▸ THE PROBLEM
Aside from the pictures, the entries should be given again exactly.

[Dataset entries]
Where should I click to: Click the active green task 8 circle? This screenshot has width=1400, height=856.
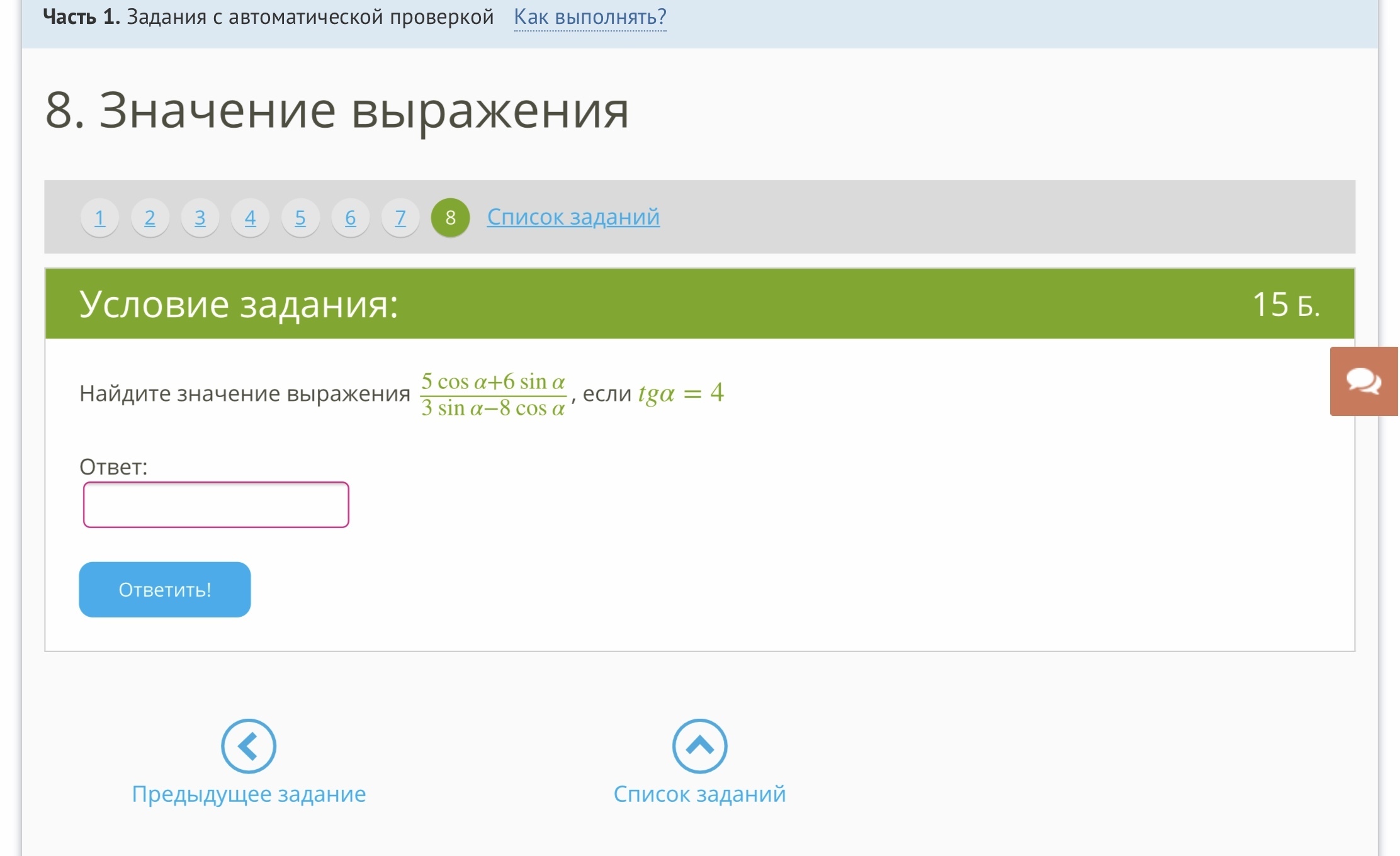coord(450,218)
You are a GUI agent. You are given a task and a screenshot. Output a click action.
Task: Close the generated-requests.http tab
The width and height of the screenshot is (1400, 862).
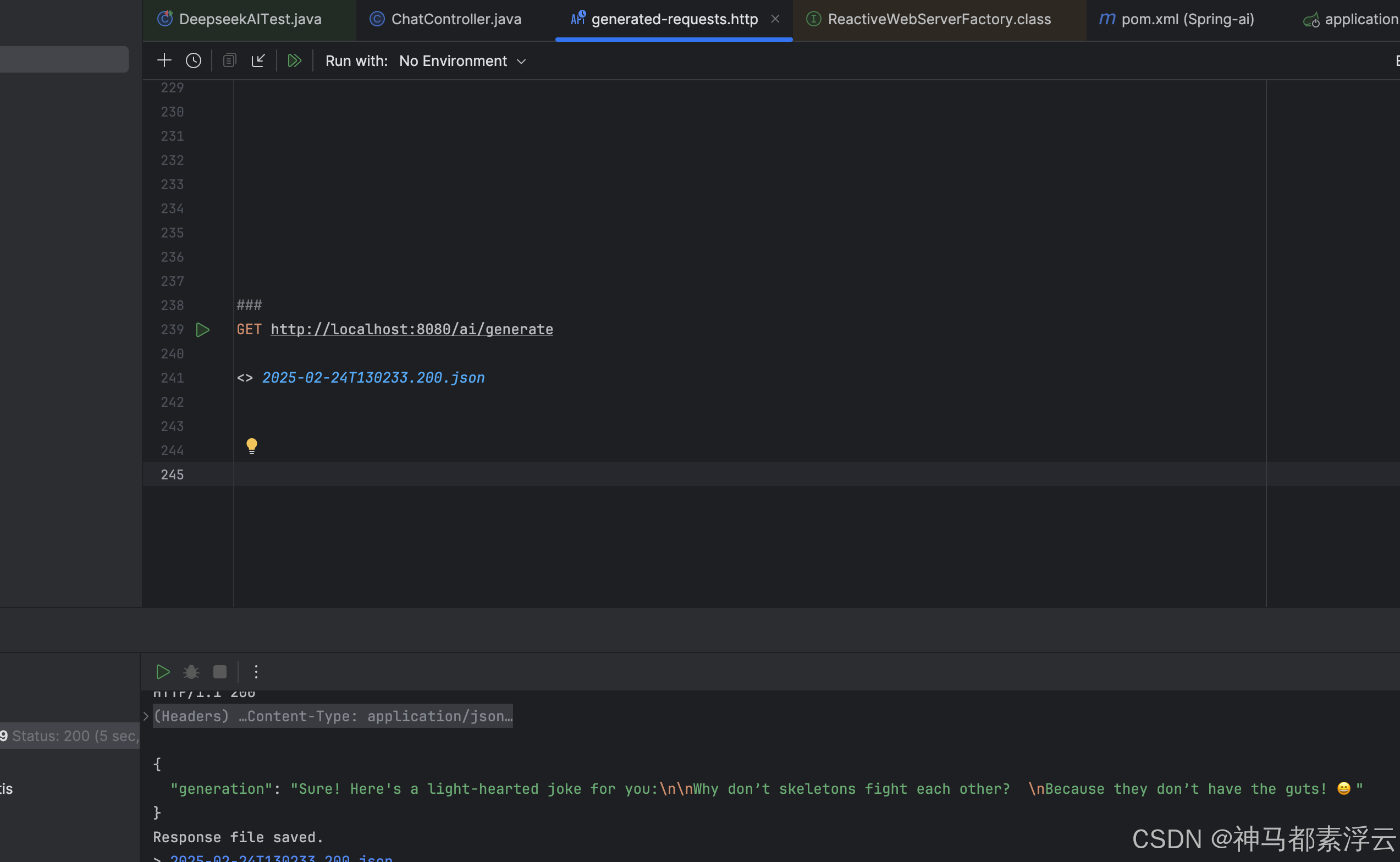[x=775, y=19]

▸ EXPECTED OUTPUT
Where should I click to: Click the active green task 8 circle? This screenshot has width=1400, height=856.
coord(450,218)
You are a GUI agent. You are given a task and a screenshot. Output a click action.
Task: Close the generated-requests.http tab
The width and height of the screenshot is (1400, 862).
[x=775, y=19]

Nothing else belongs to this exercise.